**Task description**
Transcribe each line below verbatim; pictures excluded.

**Records for the exercise**
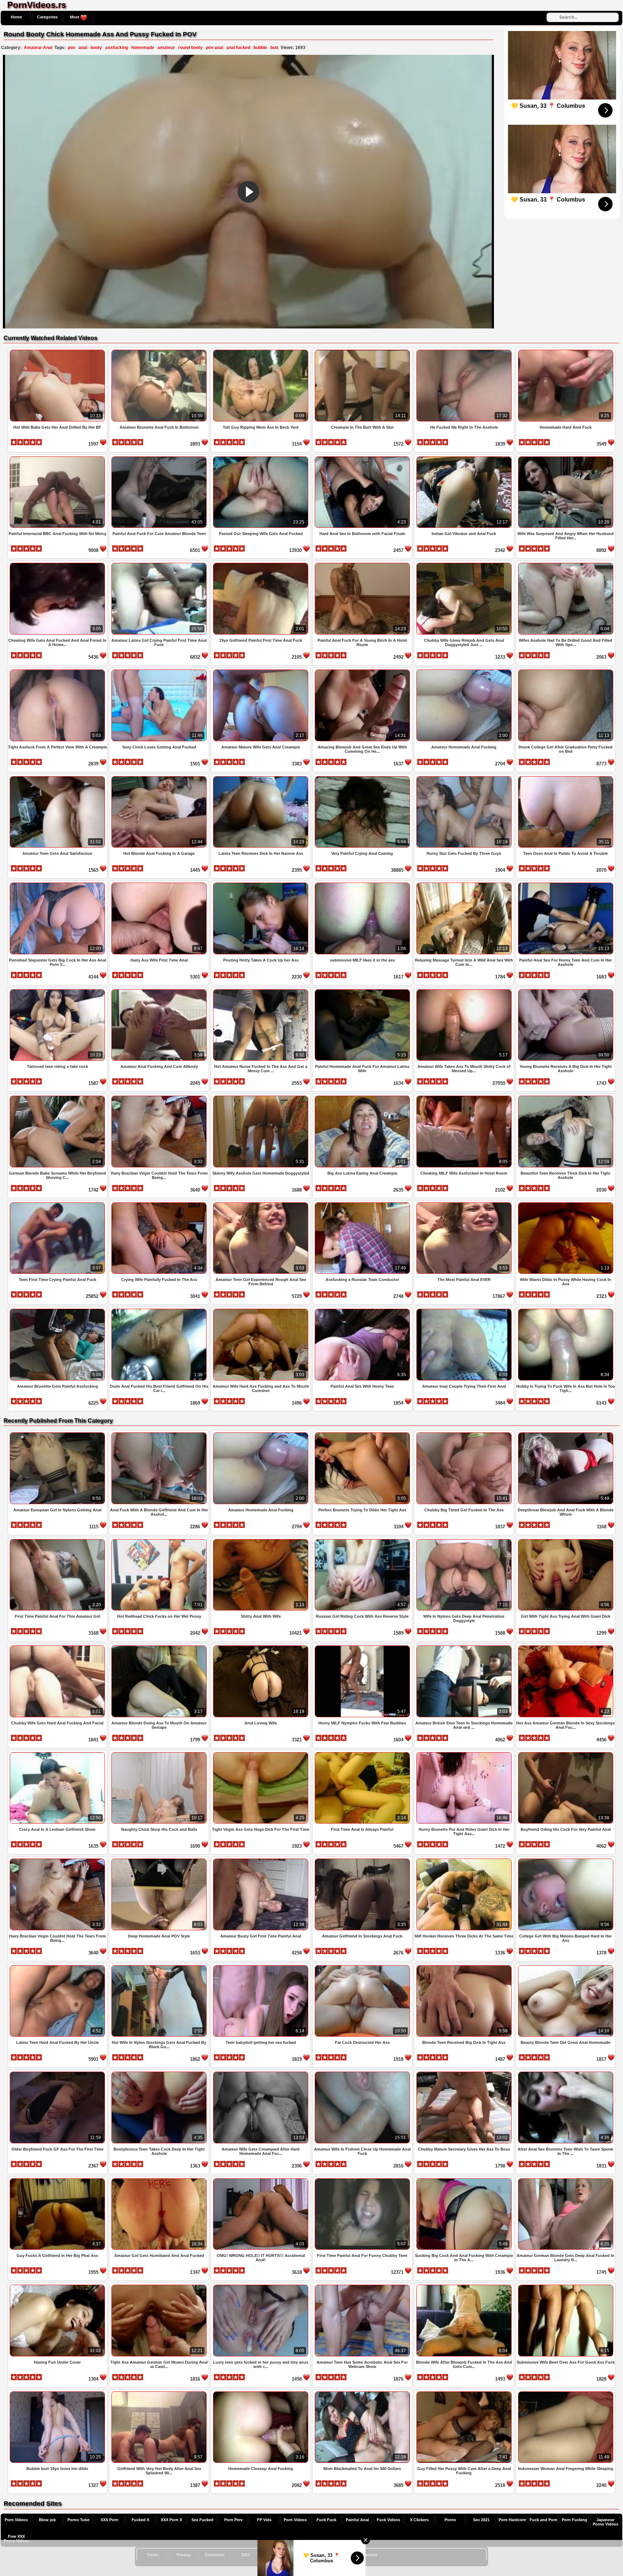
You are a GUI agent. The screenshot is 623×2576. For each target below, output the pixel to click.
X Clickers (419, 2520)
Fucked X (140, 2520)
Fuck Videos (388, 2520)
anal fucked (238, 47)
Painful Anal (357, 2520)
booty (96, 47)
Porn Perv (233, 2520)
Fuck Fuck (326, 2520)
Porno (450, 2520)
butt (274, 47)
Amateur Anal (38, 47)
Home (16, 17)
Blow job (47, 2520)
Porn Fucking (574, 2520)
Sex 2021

**Answer section**
You are a GUI agent. The screenshot is 623×2576. For each target below, output the pixel to click.
X Clickers (419, 2520)
Fucked X (140, 2520)
Fuck Videos (388, 2520)
anal fucked (238, 47)
Painful Anal (357, 2520)
booty (96, 47)
Porn Perv (233, 2520)
Fuck Fuck (326, 2520)
Porno (450, 2520)
butt (274, 47)
Amateur Anal (38, 47)
Home (16, 17)
Blow job (47, 2520)
Porn Fucking (574, 2520)
Sex 2021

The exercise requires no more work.